In US Case Law it is crucial that no judge overrules the decision of another judge. For legal work this means in consequence that, thousands of legal experts are employed only to scan decisions to find similar ones regarding a current case. One approach to improve this process is to break all existing decision down into more granular sets of Information like Facts, Reasoning, Citations etc. and provide (based on those sets) e.g. summaries or a search engine for decisions. Hence, in this work we tackle the issue of classifying the rhetorical role of a sentence in a decision.
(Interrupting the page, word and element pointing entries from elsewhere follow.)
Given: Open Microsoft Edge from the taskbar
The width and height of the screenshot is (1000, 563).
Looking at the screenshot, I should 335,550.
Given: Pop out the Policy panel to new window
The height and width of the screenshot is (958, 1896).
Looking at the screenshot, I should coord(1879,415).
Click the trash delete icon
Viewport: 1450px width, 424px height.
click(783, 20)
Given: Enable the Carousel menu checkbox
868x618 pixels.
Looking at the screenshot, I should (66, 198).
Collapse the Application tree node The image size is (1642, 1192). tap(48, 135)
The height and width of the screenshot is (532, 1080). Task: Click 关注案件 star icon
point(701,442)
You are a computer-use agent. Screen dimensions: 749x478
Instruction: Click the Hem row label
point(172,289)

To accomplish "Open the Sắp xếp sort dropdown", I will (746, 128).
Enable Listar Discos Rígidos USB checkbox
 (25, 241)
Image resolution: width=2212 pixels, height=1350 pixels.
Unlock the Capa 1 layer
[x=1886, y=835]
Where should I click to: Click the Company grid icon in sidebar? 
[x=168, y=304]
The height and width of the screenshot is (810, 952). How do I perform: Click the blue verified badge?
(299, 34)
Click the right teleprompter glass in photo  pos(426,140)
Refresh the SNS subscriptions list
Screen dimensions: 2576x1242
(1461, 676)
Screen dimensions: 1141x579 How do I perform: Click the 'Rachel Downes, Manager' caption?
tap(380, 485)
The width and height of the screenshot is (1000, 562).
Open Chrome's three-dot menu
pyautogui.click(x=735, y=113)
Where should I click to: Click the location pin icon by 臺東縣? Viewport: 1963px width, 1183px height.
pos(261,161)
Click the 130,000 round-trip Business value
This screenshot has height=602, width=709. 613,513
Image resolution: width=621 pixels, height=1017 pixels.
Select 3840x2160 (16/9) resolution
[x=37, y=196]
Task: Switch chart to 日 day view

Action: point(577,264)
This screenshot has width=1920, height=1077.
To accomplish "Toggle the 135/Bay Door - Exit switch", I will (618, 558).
As a basis we use a dataset consisting of US Board of Veteran's Appeals Decisions to build a NLP pipeline that is capable of:
- splitting the decisions into sentences
- classifying those sentences into the classes Citation,Evidence, Finding of Fact, Legal Rule, Reasoning and Custom Sentence
Further, we provide a small prototype of an wep application that first analyzes an arbitrary decisions and second allows to filter for the different categories.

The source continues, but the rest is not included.